Listed entries →
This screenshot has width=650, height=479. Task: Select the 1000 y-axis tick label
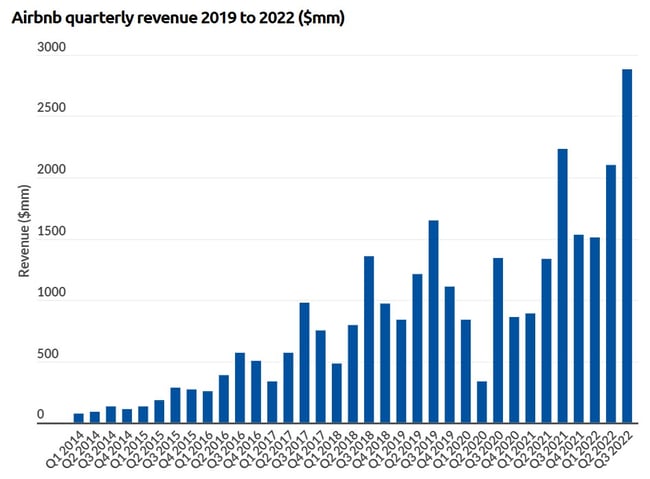tap(50, 293)
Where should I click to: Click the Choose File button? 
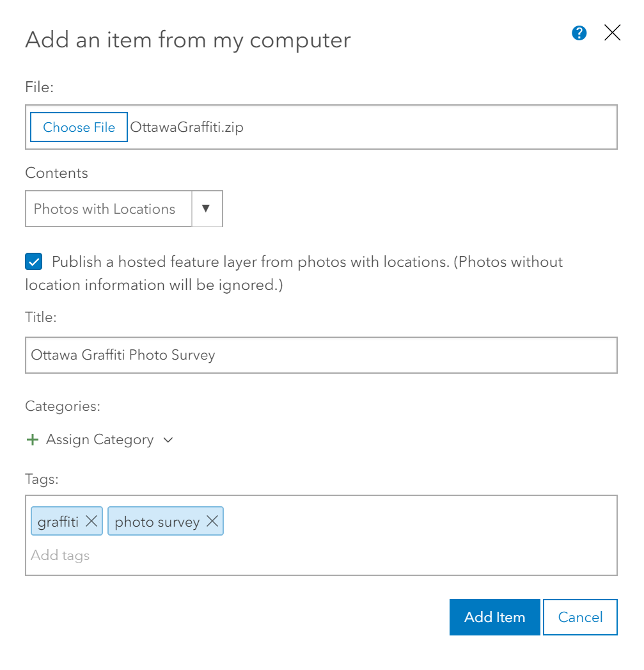pos(78,127)
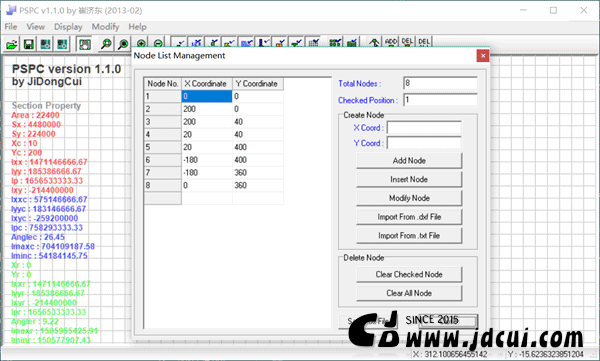The image size is (600, 361).
Task: Click the Clear All Node button
Action: pos(409,293)
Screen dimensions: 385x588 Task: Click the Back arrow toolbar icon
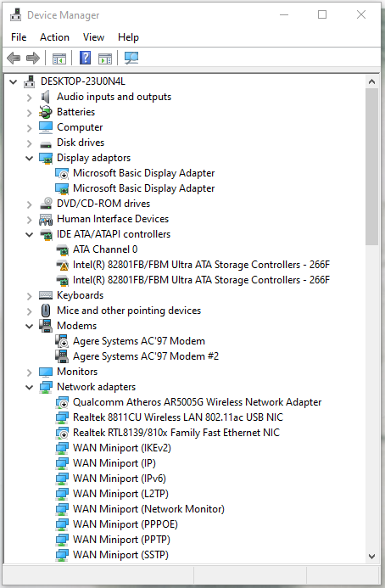pyautogui.click(x=14, y=59)
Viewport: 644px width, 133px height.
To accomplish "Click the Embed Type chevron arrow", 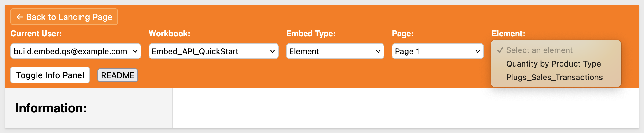I will point(378,51).
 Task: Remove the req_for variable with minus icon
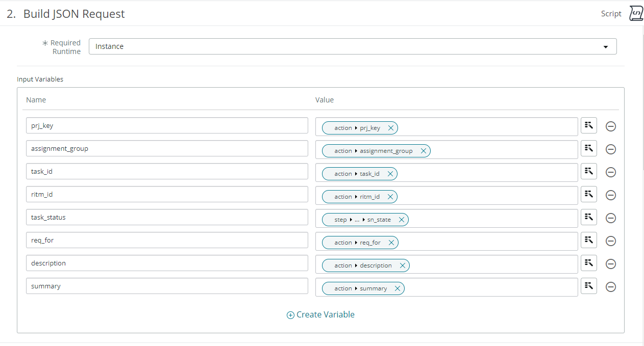[x=610, y=241]
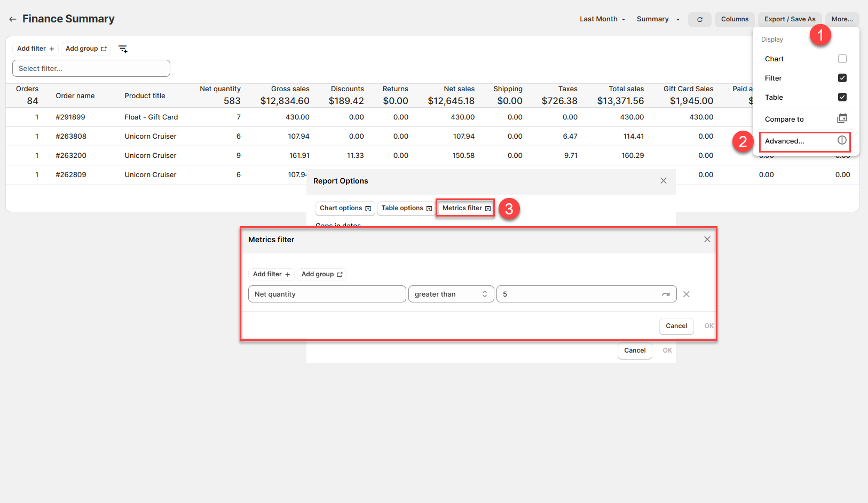
Task: Click the arrow icon inside the value field
Action: [666, 294]
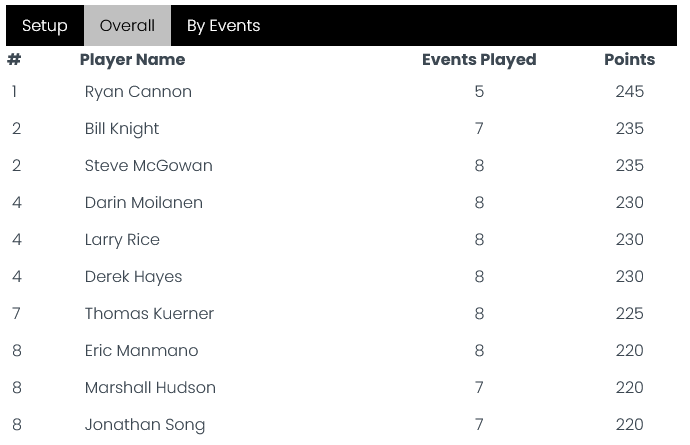
Task: Click the Events Played column header
Action: pyautogui.click(x=479, y=59)
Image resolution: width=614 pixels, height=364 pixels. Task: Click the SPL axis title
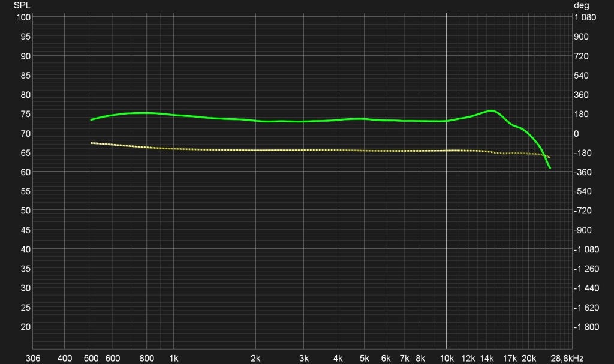tap(22, 5)
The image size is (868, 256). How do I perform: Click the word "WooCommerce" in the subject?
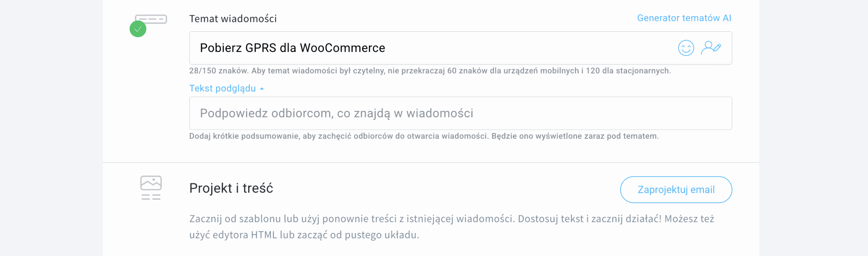(342, 48)
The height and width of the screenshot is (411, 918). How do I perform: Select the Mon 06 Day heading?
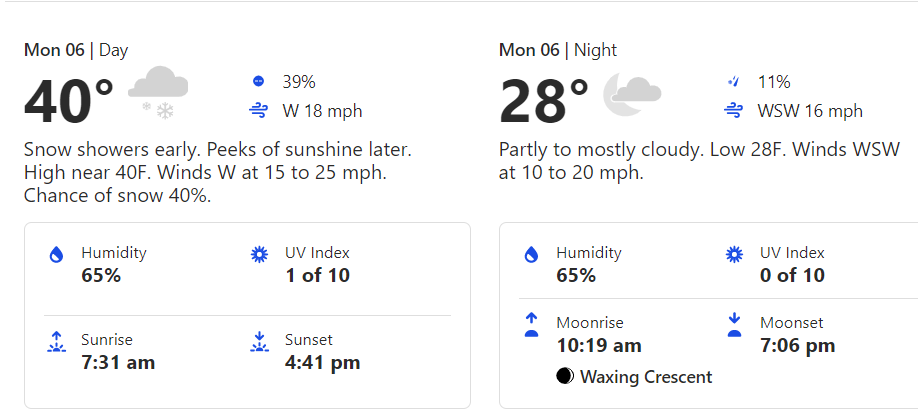coord(76,50)
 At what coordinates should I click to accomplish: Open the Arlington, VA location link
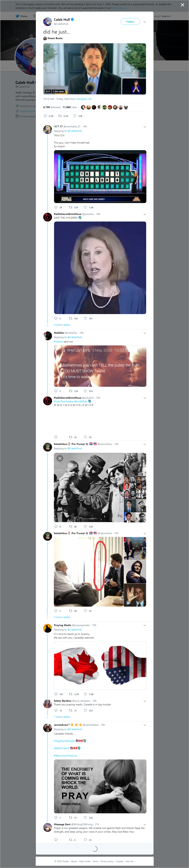tap(84, 99)
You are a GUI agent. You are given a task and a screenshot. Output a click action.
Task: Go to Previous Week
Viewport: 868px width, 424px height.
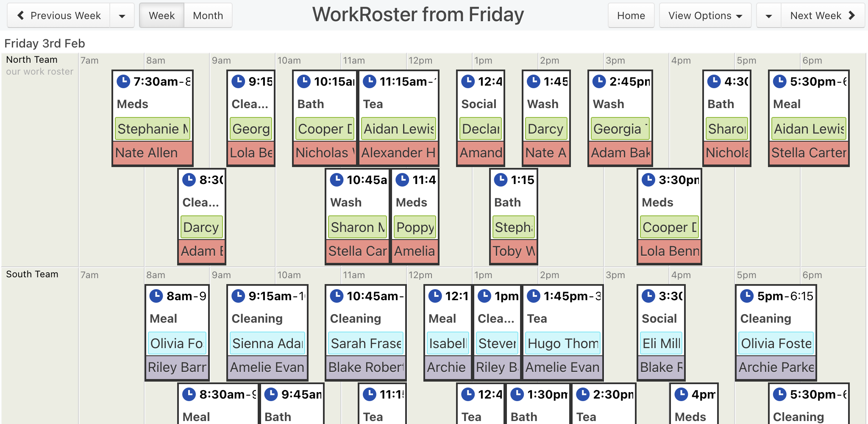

Exercise aim →
Only the lines from the one containing "Task: Go to Previous Week" through the end of the listing above should be reproduced, exactly as they stand. Leave the pictures out.

Exercise result →
Task: Go to Previous Week
Viewport: 868px width, 424px height.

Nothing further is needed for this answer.